Extract the text lines of each item below, reproducing every line verbatim, and omit the pictures from your answer.

**LISTING:**
▬▬▬▬▬▬▬▬▬▬

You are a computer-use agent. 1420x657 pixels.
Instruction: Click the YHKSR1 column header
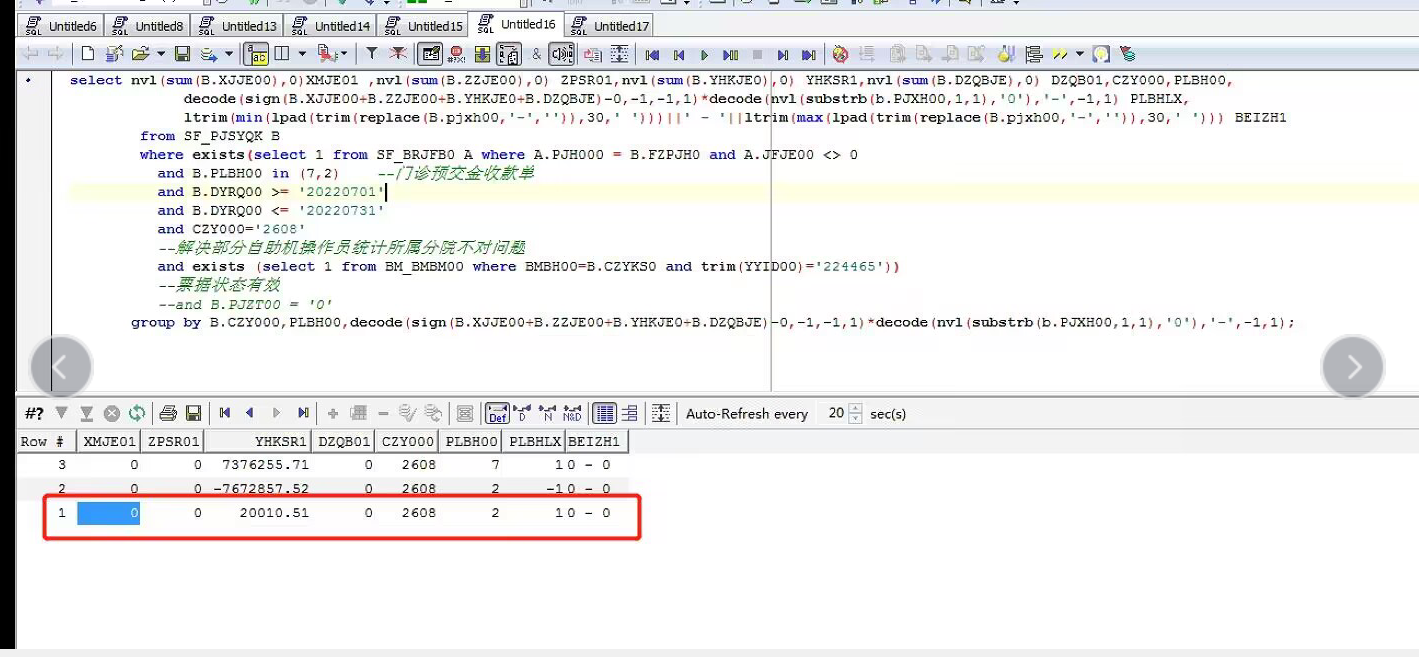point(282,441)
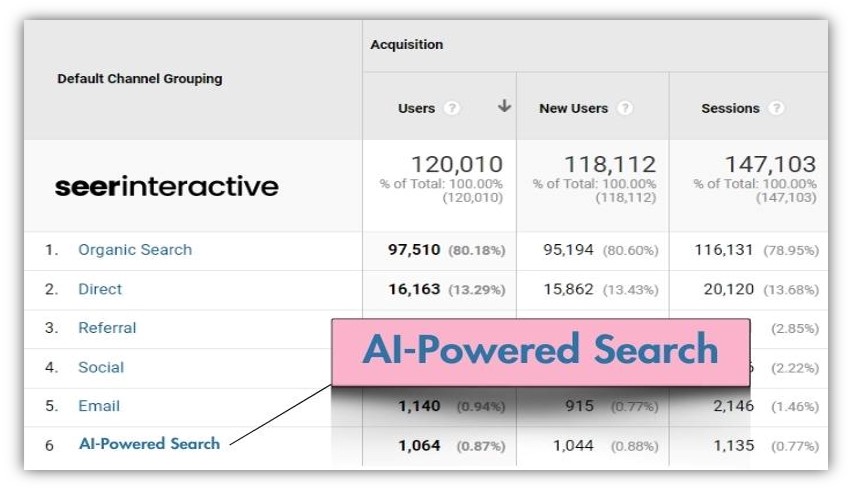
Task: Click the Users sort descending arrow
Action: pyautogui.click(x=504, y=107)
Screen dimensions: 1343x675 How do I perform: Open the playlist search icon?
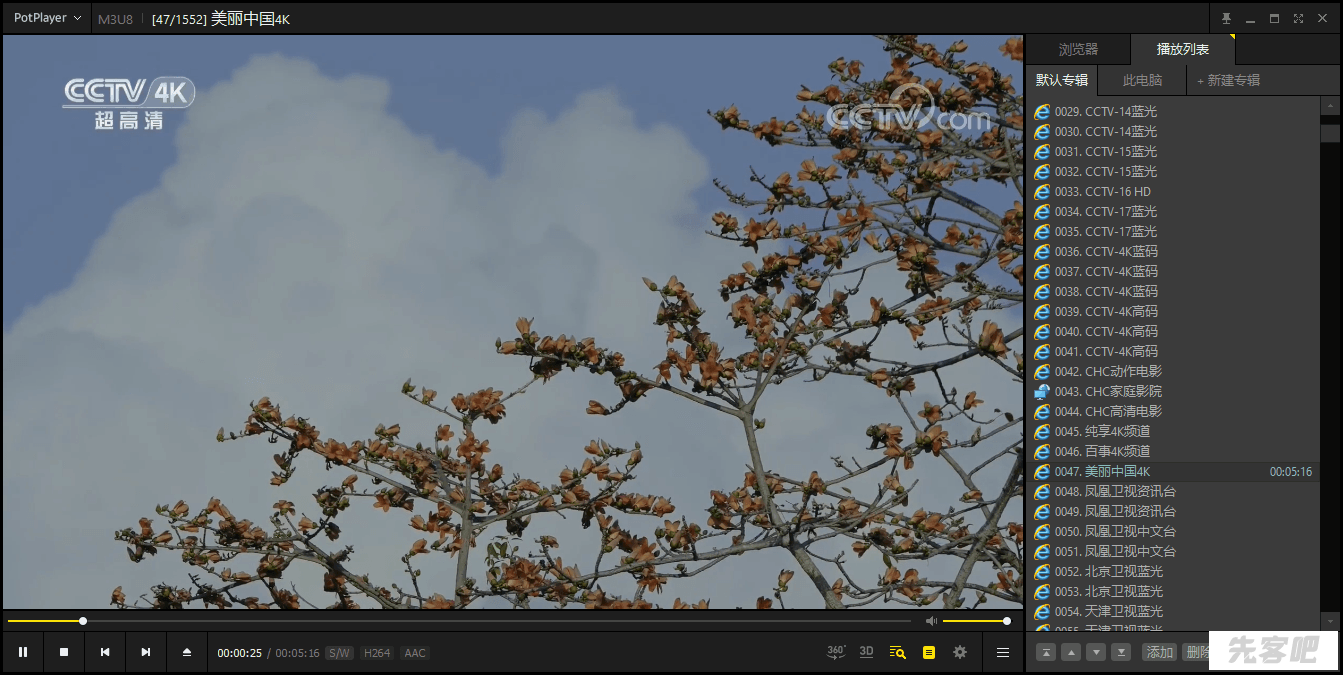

▬▬▬▬▬▬▬▬▬▬

**PROBLEM SOLUTION:**
You are a computer-use agent. 1420x657 pixels.
Instruction: Click the YHKSR1 column header
point(282,441)
Task: Click the Users sort descending arrow
Action: pyautogui.click(x=504, y=107)
Screen dimensions: 1343x675 How do I perform: Open the playlist search icon?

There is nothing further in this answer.